Like most people, when I first encountered $n!$ in grade school, I graphed it, then connected the dots with a smooth curve and reasoned that there must be some meaning to $\left(\frac43\right)!$ — and, true to form, there was!
$$\displaystyle \Gamma(z) = \int_0^\infty t^{z-1} e^{-t}\,\rm dt \,.$$ Complex analysis means that integrals like this one make sense over $\mathbb{C}$, so, since this function is the same as $f(n) = n!$ on $\mathbb{N}$ (shifted by one), we call it an extension of the factorial. (Is it the only complex analytic function that is an extension? No, but with a few more restrictions, we can make $\Gamma(z)$ the "only" answer to the perfect interpolation question about $n!$.)
Naïvely, I look at the first few values of the partition number $p(n)$, and want to do the same thing. But, the partitions have no simple explicit formula; that's part of their mystery!

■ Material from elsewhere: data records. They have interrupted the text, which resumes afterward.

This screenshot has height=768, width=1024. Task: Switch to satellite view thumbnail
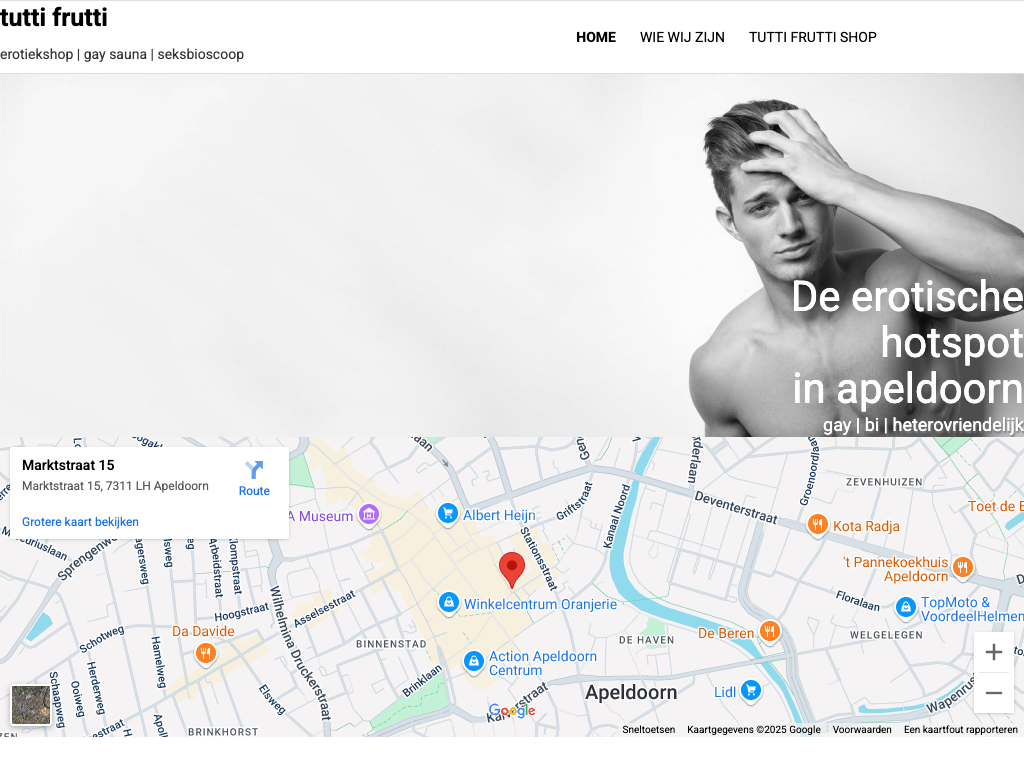point(31,705)
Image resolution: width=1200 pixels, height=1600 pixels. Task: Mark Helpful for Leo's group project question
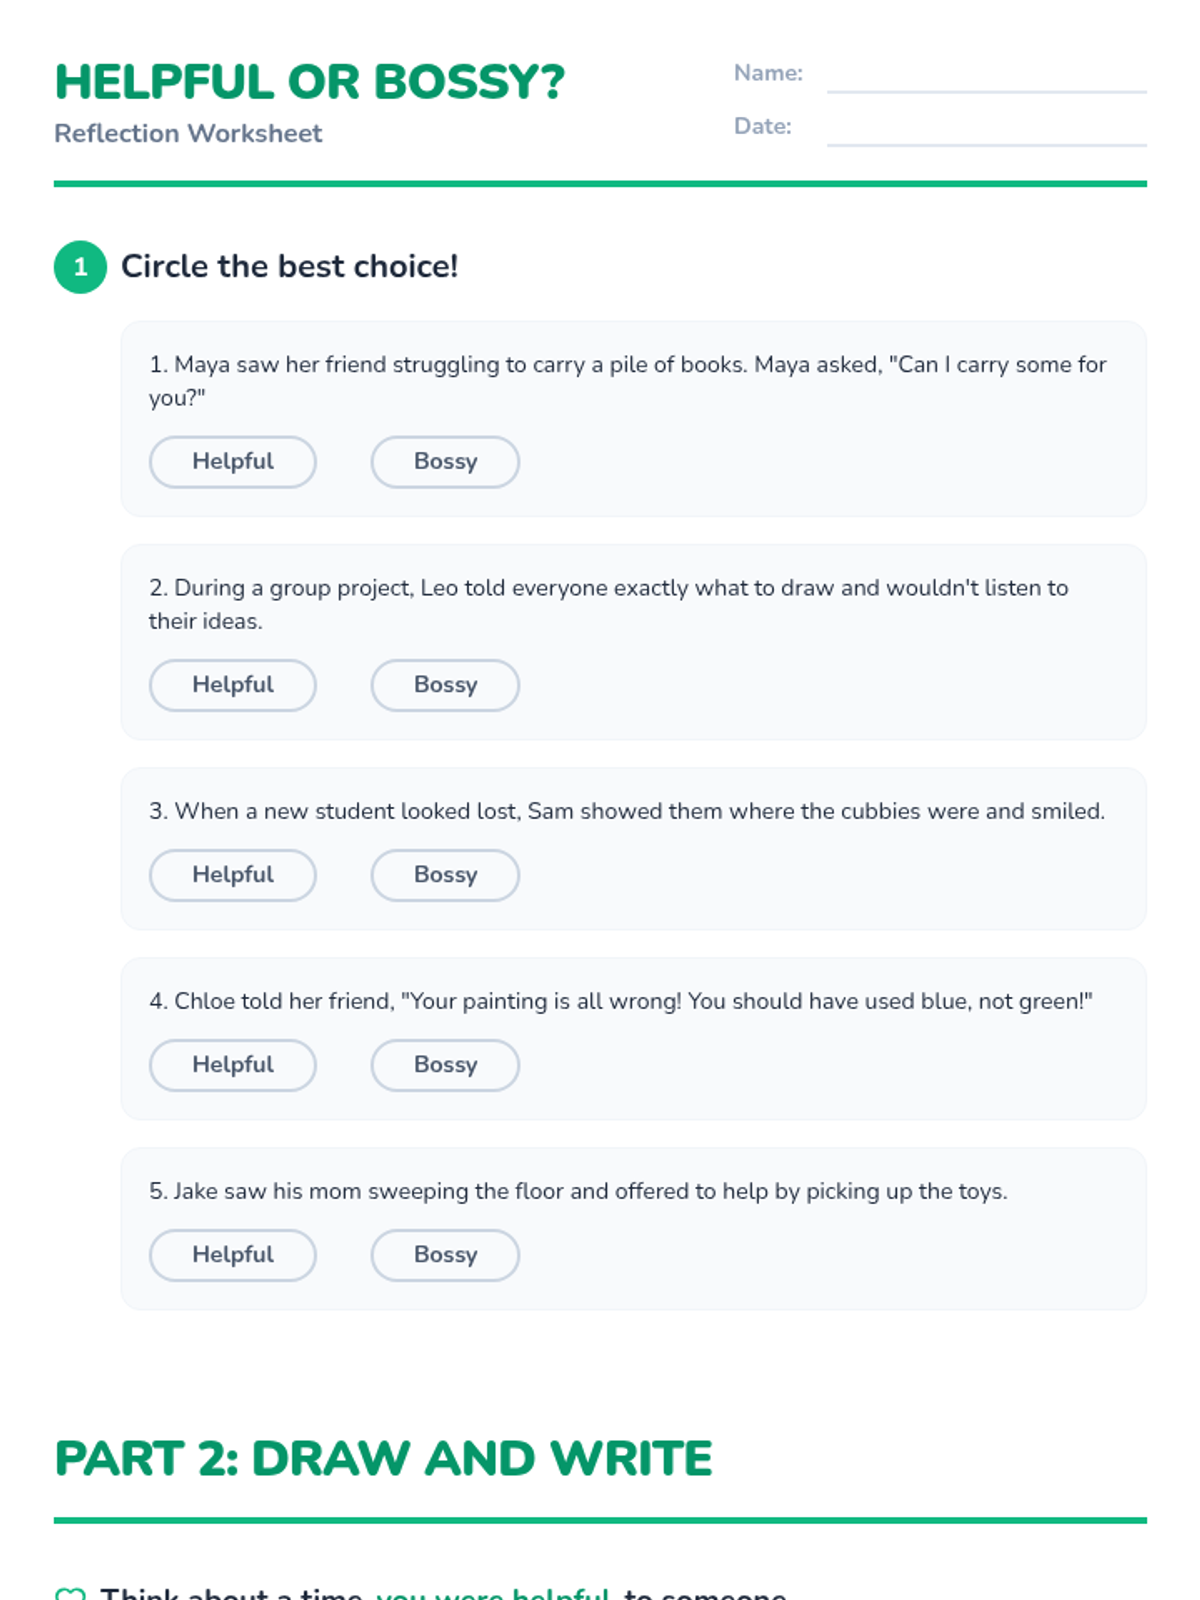pos(233,685)
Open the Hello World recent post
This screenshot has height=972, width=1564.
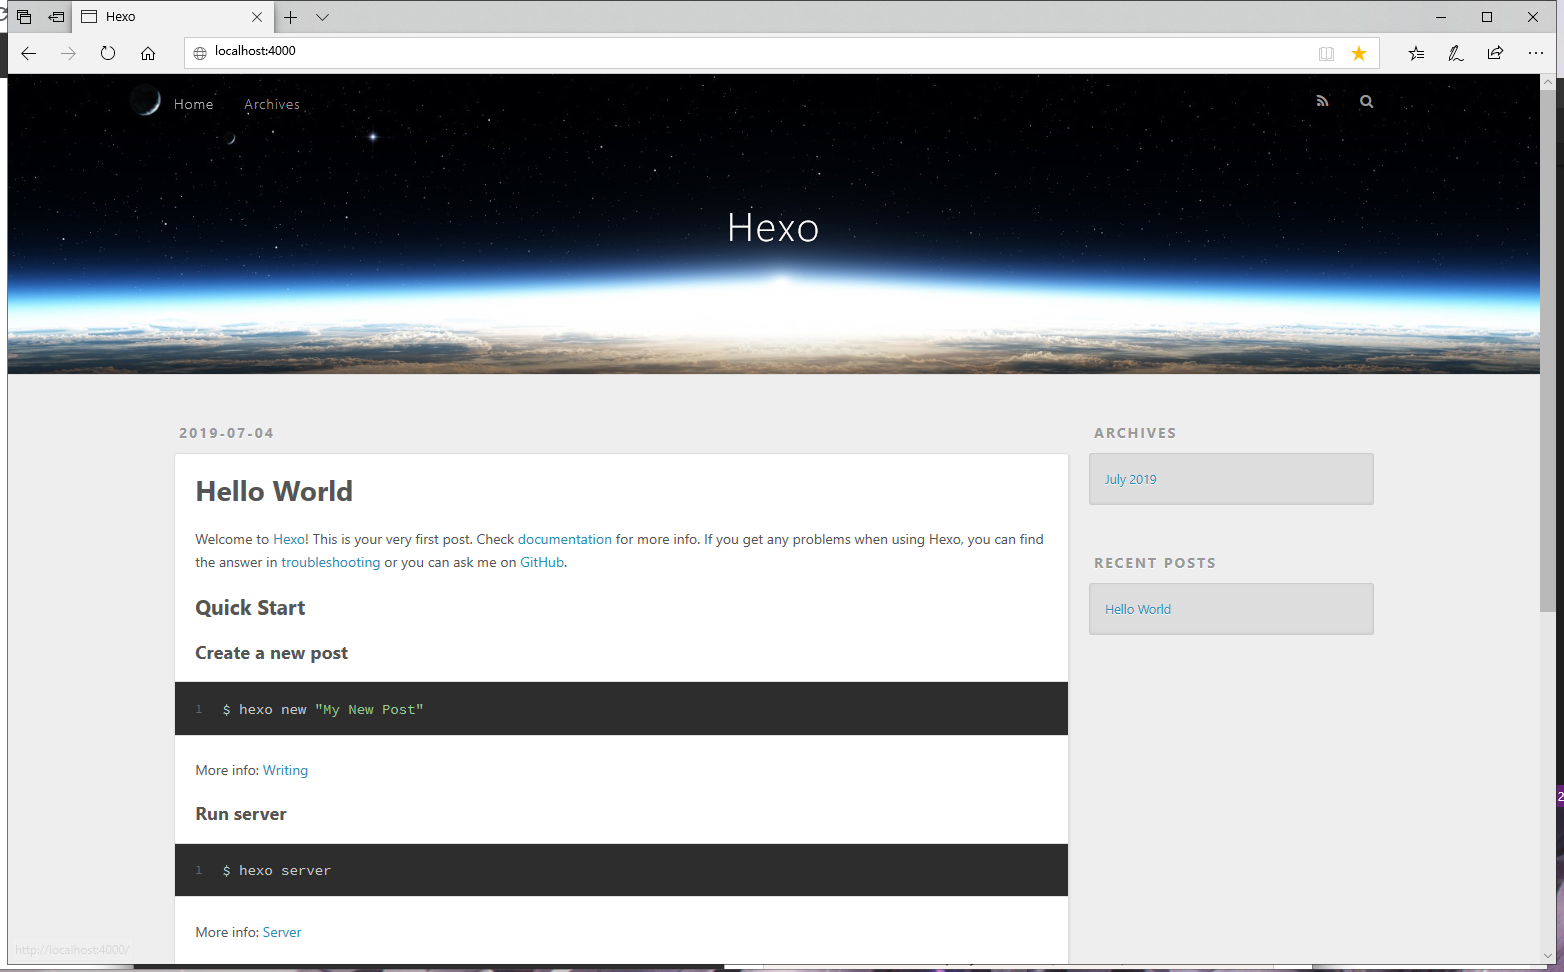pos(1137,608)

Emory math professor Ken Ono explains the state of things in this video. (Here is the relevant paper, as well.) There are some details that I still do not understand about the paper, but in the final steps before Bruinier and Ono give their explicit formula, they introduce a method that only makes sense when applied to a natural number, so we get a very cool formula... but not something that gives us a way of thinking about $p(z)$; it's still $p(n)$.
So, my question is this: is this a fool's errand? Can we say that there will never be a meaning for something like $p(2.6)$ or $p(3-\pi i)$? I think that this could be the case, because, if such an interpretation existed, then the problem of counting partitions would be much easier than it has proven to be thus far.